There are so many excuses for eating junk food.  A healthy meal takes more time to prepare and eat than something from a box or a fast-food restaurant.  Fruit can be hard to bite into, and get stuck in your braces.  And faced with a choice between French fries or asparagus, how many people would really choose asparagus?

A recent study shows that junk-food habits start when kids are younger than 2 – in fact, by the time of their first birthdays, toddlers are fed diets filled with chips, cookies, and other unhealthy snacks.  And once kids develop a taste for all this added sugar and salt, it’s hard to break the habit.   But there are simple, creative ways to change those patterns.

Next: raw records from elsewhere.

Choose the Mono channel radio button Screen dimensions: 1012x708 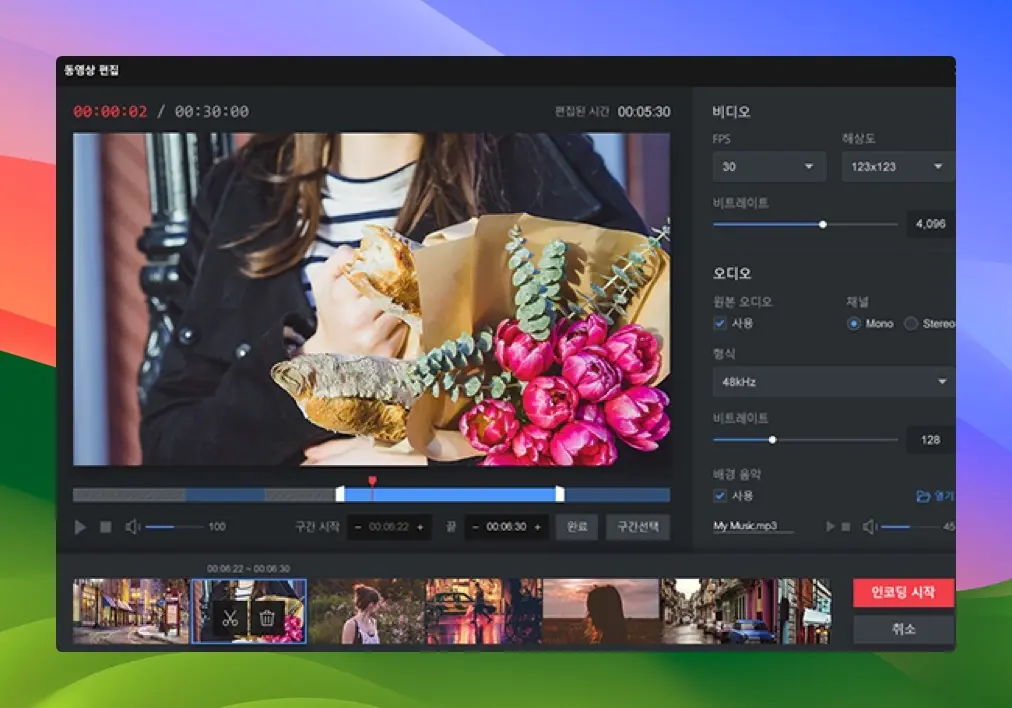854,323
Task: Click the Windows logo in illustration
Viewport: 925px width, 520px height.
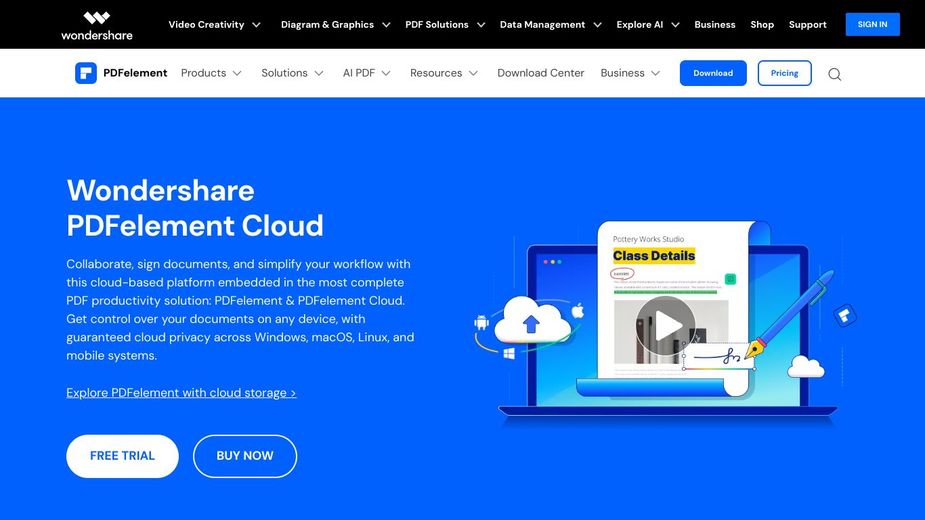Action: [x=509, y=354]
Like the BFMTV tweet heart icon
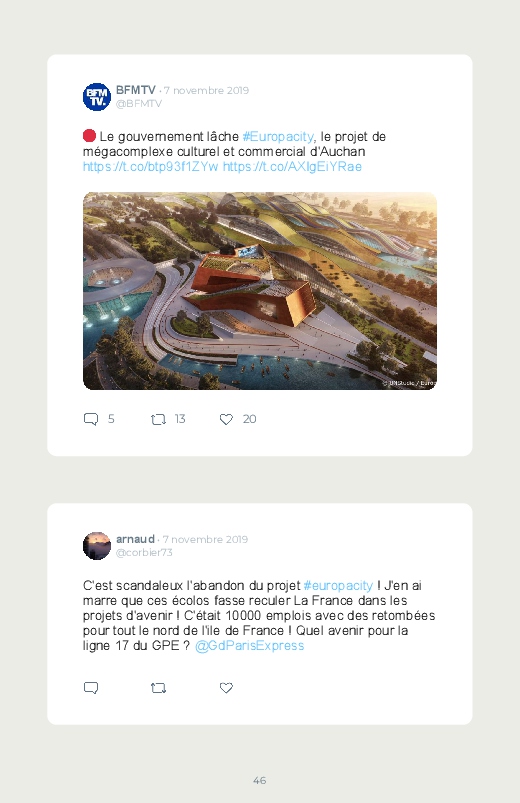The height and width of the screenshot is (803, 520). [x=226, y=419]
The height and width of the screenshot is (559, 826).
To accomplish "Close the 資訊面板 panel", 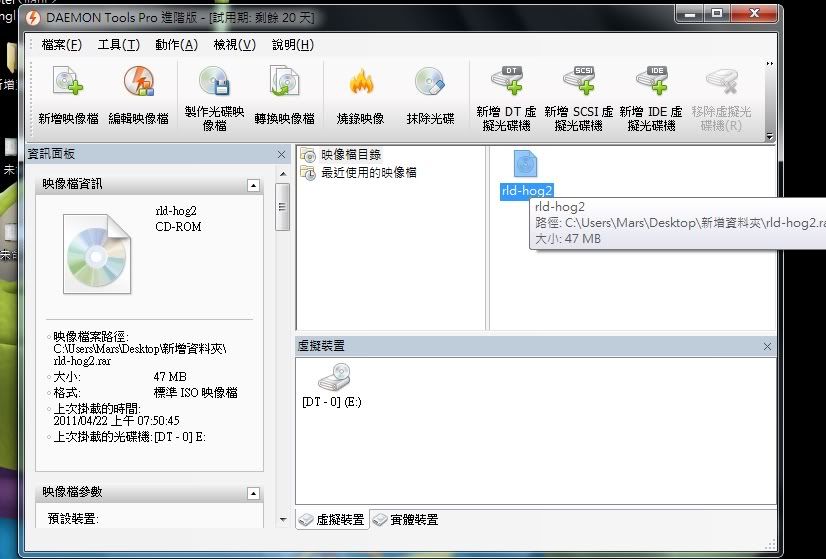I will pyautogui.click(x=282, y=154).
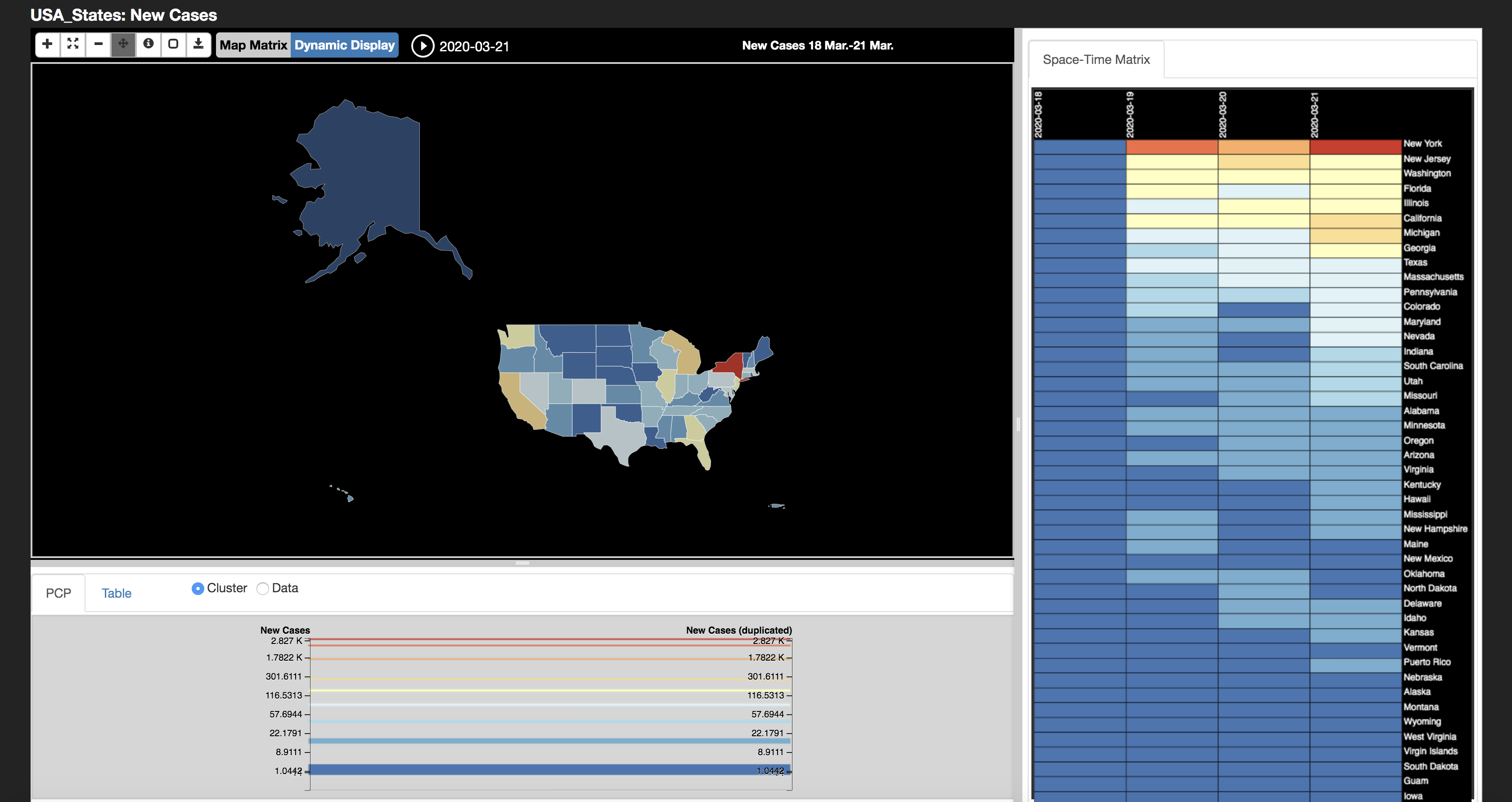Select the rectangle selection tool
Screen dimensions: 1512x802
tap(173, 44)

At Frederick Douglass Elementary school in Leesburg, Virginia, educators noticed that kids weren’t eating their school breakfasts.  Why?  It was making them late to class.  So the school let them bring their meals to class, and all of a sudden, the number of students eating school breakfast more than doubled.

Apples served to kids as part of the National School Lunch Program often ended up being thrown in the garbage.  But a pilot study conducted at eight schools found that kids were 60% more likely to eat the apples if they were served sliced.  It seems that cutting up fruits made it much more appealing for kids to take the first bite.

Now that inspires me to make myself a nice bowl of fruit salad!